WORKING DATA.

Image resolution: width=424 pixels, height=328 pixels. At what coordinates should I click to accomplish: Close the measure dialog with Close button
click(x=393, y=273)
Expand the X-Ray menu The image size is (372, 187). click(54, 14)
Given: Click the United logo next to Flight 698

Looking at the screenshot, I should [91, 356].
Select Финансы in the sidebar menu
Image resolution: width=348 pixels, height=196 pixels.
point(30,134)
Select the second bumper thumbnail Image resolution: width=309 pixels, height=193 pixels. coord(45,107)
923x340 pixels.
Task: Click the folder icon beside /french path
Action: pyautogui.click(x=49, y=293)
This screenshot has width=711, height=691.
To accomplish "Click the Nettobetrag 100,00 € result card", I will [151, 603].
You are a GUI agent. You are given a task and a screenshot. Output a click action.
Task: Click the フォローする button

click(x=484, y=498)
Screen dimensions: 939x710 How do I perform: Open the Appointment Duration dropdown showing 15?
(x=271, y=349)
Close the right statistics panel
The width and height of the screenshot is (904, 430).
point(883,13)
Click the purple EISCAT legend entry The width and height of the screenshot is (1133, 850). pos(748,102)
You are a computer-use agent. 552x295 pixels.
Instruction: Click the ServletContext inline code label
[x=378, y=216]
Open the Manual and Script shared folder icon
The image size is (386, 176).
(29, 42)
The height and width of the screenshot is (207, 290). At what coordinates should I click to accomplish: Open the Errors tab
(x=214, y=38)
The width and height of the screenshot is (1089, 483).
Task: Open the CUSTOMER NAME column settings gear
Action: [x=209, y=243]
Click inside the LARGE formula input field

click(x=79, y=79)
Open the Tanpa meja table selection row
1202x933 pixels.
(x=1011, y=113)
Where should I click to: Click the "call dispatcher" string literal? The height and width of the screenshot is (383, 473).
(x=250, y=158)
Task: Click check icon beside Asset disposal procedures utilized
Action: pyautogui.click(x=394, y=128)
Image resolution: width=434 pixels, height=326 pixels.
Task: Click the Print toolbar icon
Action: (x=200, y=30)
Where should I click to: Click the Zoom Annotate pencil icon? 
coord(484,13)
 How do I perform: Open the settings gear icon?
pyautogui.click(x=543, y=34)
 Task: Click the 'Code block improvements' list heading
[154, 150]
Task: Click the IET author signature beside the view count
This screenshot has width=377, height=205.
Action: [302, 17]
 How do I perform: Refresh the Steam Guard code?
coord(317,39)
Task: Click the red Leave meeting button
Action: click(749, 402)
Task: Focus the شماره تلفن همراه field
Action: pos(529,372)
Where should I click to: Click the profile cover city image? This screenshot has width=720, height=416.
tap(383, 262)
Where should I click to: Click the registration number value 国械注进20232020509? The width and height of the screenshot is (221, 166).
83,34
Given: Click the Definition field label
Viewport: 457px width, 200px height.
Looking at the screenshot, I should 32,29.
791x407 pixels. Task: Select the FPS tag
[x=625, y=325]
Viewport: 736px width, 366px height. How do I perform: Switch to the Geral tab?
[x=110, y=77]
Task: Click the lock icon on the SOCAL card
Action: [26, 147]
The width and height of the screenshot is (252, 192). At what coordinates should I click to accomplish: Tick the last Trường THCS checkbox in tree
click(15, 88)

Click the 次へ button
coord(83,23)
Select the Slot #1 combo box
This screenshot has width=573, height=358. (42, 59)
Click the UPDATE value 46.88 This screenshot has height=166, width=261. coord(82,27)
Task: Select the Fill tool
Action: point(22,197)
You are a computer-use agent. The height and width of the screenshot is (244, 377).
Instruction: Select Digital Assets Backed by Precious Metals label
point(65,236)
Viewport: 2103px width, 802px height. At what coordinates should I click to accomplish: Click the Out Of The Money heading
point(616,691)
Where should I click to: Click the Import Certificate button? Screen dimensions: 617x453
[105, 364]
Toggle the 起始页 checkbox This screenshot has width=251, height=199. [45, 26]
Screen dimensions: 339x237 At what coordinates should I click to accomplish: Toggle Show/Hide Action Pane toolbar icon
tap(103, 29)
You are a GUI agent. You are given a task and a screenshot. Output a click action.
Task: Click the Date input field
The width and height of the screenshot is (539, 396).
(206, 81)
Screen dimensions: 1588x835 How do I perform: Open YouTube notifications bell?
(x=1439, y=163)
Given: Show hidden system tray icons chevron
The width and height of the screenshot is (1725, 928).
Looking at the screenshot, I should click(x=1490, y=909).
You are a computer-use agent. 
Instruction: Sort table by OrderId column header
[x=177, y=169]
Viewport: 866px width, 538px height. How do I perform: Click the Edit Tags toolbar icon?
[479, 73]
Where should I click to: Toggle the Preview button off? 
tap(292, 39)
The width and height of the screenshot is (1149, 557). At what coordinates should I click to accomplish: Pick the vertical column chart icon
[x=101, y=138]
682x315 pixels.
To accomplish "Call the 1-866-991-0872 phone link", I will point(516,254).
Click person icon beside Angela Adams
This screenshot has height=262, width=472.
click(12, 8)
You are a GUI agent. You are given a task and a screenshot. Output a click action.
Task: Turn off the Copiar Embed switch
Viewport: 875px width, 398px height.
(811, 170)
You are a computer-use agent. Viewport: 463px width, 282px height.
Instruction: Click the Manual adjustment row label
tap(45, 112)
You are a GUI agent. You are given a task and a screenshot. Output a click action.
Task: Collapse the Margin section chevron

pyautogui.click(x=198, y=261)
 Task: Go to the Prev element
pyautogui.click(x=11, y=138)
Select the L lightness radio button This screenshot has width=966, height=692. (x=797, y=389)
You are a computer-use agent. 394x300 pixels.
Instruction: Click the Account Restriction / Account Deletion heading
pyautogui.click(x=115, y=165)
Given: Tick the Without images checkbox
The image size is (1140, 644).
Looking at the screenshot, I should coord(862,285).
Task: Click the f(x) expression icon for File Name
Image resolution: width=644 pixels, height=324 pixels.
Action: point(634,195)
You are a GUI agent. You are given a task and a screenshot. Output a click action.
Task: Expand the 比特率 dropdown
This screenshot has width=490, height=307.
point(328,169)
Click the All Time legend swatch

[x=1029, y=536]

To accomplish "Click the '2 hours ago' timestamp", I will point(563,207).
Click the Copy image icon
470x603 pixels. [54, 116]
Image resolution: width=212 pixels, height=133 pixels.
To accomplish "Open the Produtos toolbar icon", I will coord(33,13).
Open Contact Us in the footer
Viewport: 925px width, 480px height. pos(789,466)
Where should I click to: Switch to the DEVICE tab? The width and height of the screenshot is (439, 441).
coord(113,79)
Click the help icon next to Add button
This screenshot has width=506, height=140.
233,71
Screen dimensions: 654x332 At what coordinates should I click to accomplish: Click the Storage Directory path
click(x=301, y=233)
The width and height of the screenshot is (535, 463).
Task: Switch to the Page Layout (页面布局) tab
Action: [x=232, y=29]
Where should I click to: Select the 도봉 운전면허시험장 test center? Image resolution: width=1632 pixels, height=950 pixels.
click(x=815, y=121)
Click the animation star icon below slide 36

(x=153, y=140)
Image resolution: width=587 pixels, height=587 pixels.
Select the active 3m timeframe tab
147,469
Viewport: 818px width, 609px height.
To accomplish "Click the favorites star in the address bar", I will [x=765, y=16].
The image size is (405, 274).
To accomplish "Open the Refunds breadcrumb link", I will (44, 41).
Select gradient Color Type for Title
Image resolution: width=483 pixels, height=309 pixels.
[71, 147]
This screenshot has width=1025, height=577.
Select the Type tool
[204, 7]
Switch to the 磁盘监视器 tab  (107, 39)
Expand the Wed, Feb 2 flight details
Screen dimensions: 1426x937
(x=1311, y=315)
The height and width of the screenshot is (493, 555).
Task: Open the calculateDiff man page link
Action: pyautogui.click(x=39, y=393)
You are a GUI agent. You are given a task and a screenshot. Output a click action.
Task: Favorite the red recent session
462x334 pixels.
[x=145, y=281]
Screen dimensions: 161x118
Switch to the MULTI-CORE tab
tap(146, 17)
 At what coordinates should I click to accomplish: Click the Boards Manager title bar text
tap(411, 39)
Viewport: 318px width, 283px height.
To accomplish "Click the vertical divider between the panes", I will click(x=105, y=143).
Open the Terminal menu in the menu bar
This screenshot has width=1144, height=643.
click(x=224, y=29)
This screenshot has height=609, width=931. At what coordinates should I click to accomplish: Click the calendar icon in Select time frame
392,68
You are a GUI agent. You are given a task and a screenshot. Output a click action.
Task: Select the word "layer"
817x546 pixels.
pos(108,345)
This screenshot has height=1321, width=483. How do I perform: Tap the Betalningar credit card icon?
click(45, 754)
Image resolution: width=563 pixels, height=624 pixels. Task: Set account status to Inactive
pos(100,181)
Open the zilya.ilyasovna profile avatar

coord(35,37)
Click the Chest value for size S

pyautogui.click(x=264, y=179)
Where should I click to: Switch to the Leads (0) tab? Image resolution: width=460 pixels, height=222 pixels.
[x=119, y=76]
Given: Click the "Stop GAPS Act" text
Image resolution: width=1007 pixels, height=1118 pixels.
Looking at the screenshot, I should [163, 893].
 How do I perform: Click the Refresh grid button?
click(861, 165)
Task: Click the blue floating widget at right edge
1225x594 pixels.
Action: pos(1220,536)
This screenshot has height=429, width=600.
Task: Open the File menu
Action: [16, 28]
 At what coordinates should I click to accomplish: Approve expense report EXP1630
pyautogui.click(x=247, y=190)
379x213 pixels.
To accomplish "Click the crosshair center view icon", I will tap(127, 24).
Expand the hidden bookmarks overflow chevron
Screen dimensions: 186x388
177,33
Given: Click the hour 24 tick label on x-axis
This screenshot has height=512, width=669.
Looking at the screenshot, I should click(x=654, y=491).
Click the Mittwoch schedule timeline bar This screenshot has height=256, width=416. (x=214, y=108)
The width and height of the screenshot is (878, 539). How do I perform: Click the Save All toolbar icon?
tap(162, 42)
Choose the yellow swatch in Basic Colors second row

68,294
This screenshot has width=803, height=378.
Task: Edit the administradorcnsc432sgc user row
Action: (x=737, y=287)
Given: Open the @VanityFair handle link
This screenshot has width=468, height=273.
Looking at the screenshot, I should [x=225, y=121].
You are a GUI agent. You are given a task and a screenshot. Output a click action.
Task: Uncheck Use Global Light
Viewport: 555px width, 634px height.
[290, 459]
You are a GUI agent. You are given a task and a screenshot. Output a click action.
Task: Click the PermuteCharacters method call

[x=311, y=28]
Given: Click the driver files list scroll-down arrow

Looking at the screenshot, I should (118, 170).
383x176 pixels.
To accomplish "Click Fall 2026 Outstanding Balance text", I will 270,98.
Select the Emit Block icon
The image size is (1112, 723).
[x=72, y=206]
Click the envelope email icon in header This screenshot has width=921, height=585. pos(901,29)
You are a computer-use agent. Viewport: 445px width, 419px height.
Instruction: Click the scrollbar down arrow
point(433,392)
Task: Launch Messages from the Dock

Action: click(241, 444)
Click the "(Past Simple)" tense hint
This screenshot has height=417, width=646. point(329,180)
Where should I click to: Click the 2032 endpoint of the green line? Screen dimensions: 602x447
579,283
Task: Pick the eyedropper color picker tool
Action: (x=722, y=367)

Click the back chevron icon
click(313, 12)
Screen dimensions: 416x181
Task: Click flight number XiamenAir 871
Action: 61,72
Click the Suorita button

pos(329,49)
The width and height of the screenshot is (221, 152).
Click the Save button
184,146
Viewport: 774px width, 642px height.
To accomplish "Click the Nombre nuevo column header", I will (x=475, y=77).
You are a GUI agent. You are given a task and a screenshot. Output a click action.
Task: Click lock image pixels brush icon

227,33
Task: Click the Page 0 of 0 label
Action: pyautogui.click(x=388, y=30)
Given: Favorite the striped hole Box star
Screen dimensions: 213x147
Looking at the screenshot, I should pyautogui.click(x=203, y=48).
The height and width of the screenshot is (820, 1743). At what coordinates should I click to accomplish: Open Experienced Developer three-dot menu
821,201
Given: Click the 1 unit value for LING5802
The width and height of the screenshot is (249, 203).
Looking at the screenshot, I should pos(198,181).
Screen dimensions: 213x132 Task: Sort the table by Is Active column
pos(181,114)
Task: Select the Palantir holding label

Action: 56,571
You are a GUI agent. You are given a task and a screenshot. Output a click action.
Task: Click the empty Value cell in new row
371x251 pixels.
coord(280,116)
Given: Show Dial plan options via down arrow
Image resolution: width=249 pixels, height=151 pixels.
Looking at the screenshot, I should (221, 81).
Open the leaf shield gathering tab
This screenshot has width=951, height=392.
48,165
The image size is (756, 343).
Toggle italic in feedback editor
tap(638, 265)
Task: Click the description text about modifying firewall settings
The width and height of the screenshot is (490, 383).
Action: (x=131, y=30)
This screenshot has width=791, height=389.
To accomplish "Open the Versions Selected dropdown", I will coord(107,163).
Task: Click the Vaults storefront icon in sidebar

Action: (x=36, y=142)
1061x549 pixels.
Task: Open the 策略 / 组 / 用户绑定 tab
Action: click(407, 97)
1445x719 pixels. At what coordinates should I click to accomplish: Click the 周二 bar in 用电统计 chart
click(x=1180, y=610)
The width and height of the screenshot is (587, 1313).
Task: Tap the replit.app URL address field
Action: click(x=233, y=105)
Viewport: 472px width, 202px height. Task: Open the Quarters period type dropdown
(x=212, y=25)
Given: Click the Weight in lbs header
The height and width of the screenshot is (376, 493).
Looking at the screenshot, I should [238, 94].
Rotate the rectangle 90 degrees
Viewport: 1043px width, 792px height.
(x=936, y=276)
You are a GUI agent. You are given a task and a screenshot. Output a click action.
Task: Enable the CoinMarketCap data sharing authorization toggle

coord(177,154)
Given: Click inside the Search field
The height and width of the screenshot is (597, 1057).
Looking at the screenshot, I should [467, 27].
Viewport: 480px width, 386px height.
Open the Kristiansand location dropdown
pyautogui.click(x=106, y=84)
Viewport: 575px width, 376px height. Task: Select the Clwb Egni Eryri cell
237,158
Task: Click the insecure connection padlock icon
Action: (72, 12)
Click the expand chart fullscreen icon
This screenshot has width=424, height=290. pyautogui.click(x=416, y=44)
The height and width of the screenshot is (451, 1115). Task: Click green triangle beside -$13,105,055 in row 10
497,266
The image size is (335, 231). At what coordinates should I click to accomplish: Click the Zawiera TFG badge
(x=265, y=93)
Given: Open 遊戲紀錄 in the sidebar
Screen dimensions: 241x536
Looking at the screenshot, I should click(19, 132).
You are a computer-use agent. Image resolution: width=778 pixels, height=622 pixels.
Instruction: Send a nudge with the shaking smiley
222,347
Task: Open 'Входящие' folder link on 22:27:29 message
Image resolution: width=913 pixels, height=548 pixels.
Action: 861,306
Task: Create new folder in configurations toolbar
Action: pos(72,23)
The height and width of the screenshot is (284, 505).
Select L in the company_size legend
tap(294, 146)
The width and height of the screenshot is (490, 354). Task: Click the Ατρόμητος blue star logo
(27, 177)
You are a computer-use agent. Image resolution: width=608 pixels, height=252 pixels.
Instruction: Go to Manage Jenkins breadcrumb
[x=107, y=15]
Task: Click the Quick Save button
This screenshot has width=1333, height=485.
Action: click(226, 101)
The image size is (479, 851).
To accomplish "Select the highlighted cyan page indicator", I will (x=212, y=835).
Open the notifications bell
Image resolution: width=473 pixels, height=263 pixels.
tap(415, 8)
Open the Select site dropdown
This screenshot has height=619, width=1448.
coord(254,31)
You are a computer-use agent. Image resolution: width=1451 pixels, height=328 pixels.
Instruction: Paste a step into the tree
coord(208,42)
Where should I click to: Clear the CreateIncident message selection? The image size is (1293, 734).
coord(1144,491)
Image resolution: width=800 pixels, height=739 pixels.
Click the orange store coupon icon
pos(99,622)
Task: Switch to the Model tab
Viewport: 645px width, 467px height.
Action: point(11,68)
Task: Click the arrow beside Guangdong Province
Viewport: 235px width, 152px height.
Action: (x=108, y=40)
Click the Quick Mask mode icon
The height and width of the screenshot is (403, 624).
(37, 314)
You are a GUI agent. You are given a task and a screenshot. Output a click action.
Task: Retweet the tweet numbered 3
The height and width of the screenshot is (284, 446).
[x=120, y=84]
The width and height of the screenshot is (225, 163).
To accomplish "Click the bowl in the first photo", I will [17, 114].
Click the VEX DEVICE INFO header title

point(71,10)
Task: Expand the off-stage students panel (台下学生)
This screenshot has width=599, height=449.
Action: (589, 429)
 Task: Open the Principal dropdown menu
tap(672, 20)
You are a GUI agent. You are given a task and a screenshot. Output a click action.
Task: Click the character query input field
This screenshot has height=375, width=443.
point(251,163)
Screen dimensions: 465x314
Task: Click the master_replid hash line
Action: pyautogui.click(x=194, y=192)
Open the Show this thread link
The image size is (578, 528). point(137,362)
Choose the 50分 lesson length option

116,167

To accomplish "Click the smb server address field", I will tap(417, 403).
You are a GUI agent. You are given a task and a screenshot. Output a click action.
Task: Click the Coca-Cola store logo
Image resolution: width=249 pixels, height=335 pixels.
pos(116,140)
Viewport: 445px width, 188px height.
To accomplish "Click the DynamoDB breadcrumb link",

DESCRIPTION OF THE TASK.
Scan the entries above for the line containing "Toggle italic in feedback editor", and copy it and all lines after it exactly, down to and including the line containing "This screenshot has width=791, height=389.".

PROBLEM SOLUTION.
Toggle italic in feedback editor
tap(638, 265)
Task: Click the description text about modifying firewall settings
The width and height of the screenshot is (490, 383).
Action: (x=131, y=30)
This screenshot has width=791, height=389.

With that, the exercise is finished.